The Bulletin interviewed several teachers from primary and secondary schools as well as sixth form centres to gather their experience on teaching online.

Senior teacher at Duli Pengiran Muda Al-Muhtadee Billah College Dr Faridah binti Abdul Hamid is grateful for the support from the MoE and in particular the college’s Multimedia Unit who trained them for online teaching and using Mircrosoft Forms.

She added that the major support is from the Brunei Darussalam Teacher Academy (BDTA) that helps teachers in terms of providing online courses and Webinars such as Microsoft Team and Microsoft Forms.

“Some of us are not well-versed with IT, but the support from various parties, particularly our principal, our administration, BDTA and MoE enabled us to learn the finer points. The support is vital for us to gain confidence to teach online as it is not the usual setting for everyone.”

She pointed out that having to teach ‘A’ Level students is an advantage as they are more mature and independent. Their teaching experience is different from teachers in secondary and primary schools where she thinks their challenges are much bigger.

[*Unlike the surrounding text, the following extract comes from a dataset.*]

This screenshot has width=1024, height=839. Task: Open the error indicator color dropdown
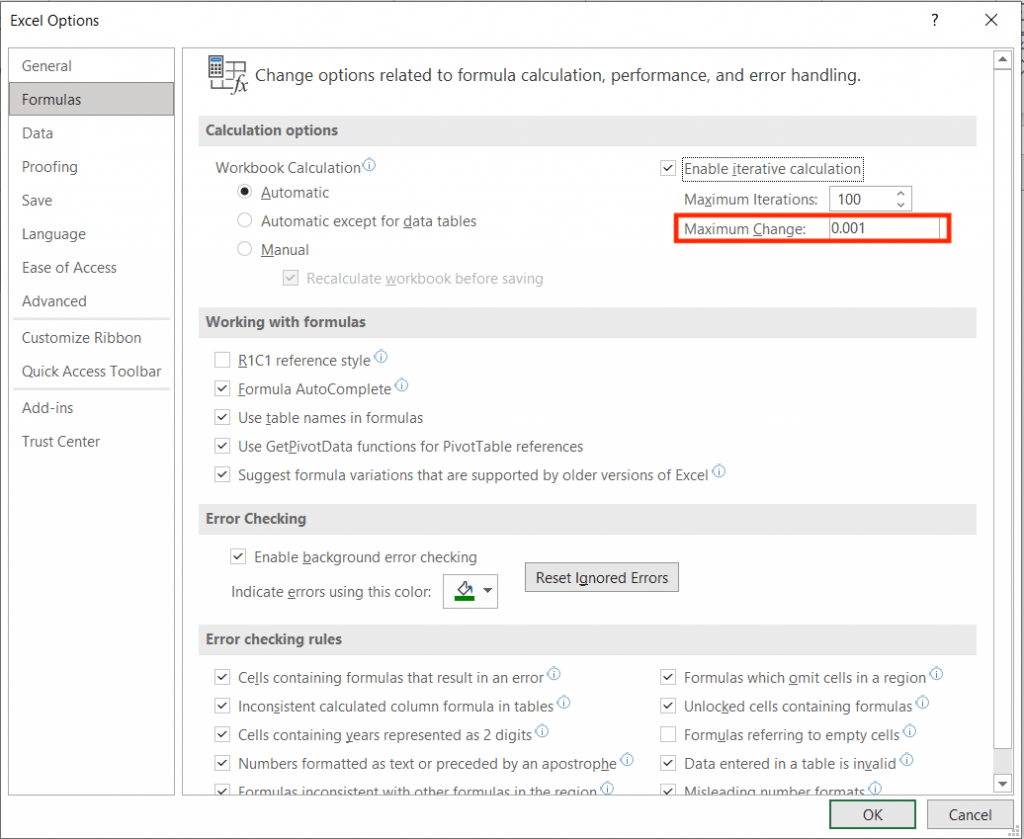(487, 591)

Dr Faridah was well prepared for online teaching during the first term school break and she conducts her classes by giving notes. Her lessons start with the recitation of prayers and at times motivational YouTube videos for her students.

ABOVE & BELOW: Dr Faridah binti Abdul Hamid during an online class; and Maswani binti Masri. PHOTOS: RAHWANI ZAHARI

Her concern for her upper six students is that they will be sitting for their examinations so she gives them a lot of homework, which students submit via email or WhatsApp.

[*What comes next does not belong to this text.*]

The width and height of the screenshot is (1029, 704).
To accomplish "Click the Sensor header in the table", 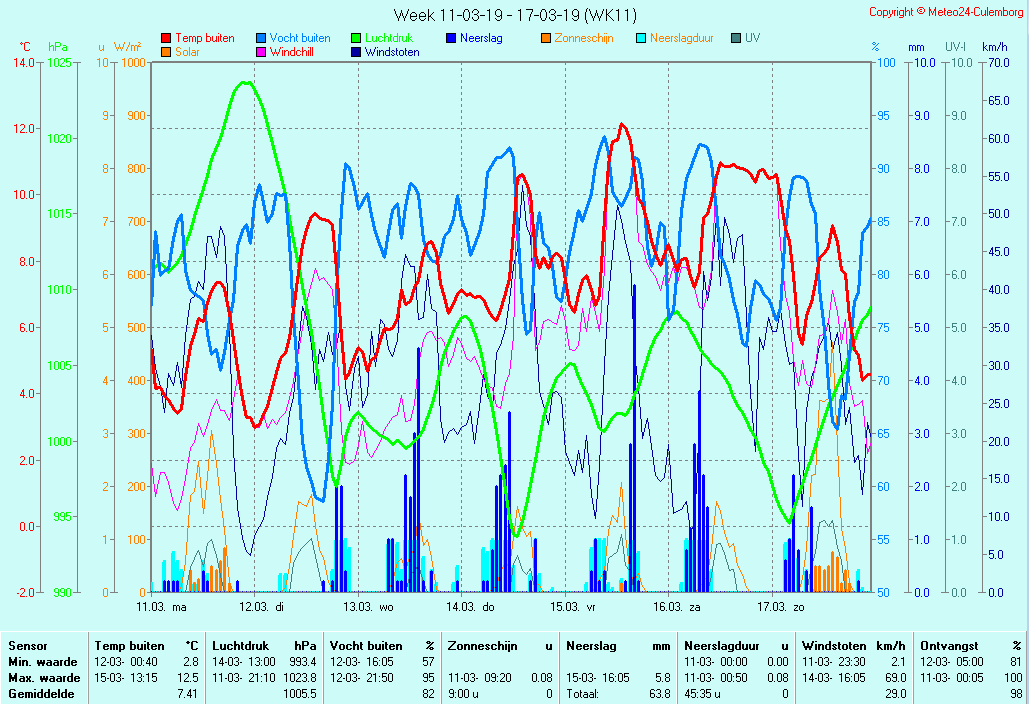I will point(28,646).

She also acknowledged the parents’ support. Although they are behind the scene, the parents support the teachers by encouraging their children and monitoring them.

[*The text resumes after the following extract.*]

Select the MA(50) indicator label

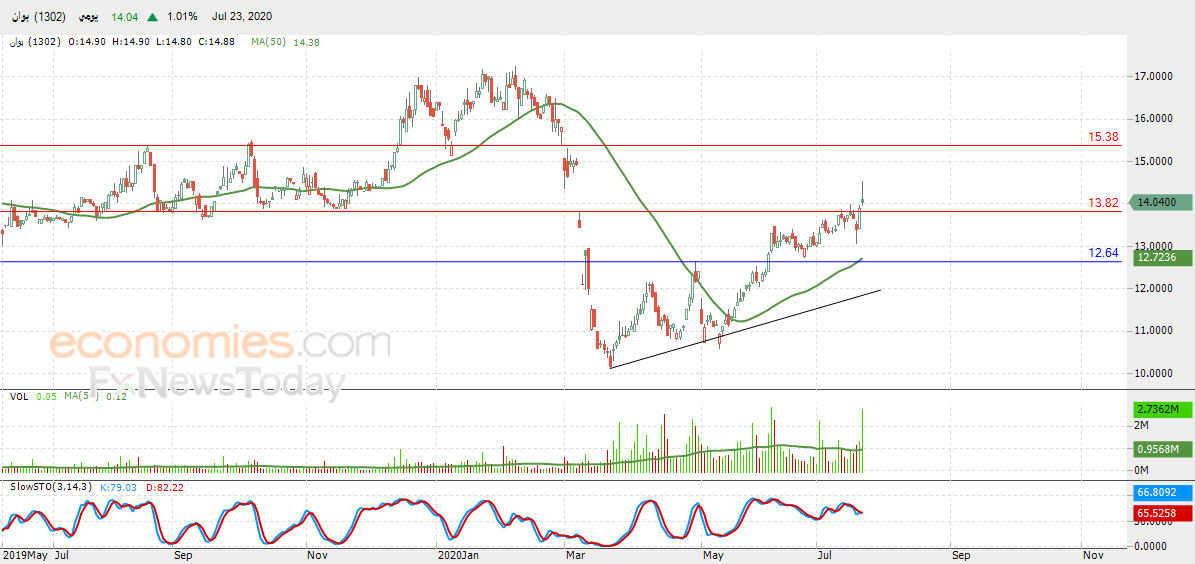[269, 43]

Maswani binti Masri, a Years 9 and 11 teacher at Sultan Hassan Secondary School Temburong, shared that it was quite challenging in the first week as teachers and students embarked on this new learning system.

Her main challenge was students’ participation, especially when having classes online at a set timetable though not all students would be present. She created a WhatsApp group for students but another issue arose where a few students did not have a mobile phone and the only way to relay messages is through their neighbour or schoolmate.

On her lessons, Maswani uses Google Classroom though not all students are able to be involved due to financial issues.

“Home Learning Pack (HLP) is the only way to keep the students on track with their classmates but online learning is more advantageous as I give extra resources. Those who need clarifications can text me privately as some are too shy in the group chat and I will share it in the group for discussion.

“Coming to three weeks, except for students from less fortunate families, my classes have adapted to online learning and the momentum improves day by day,” Maswani said, adding that her students are cooperative and committed.

For teachers at primary level, it is quite challenging and although most adapted to online teaching, there are issues as the students are young and need assistance. Several teachers at primary schools shared that the first week was hectic as getting the attention of the young students was challenging. They also face issues such as students from underprivileged families and as in other levels, these students are given HLP.

For some primary school teachers, their mornings consist of giving instructions and classwork to students.

In the evening, they have a dialogue session with parents where they can raise issues in the session or seek suggestions, ideas and advice from teachers as well as be updated on their children’s progress.

Teachers under the Special Education Unit face their own challenges, particularly in getting the focus and attention of special students. These students cannot be pressured so teachers have to work harder and avoid them feeling pressured.

Although teachers are adapting well to their new teaching platform, some primary teachers have issues surfacing along the way both online and HLP students.

Nevertheless parents support teachers and ensure their children are doing what they are told and able to digest their studies during this virus outbreak.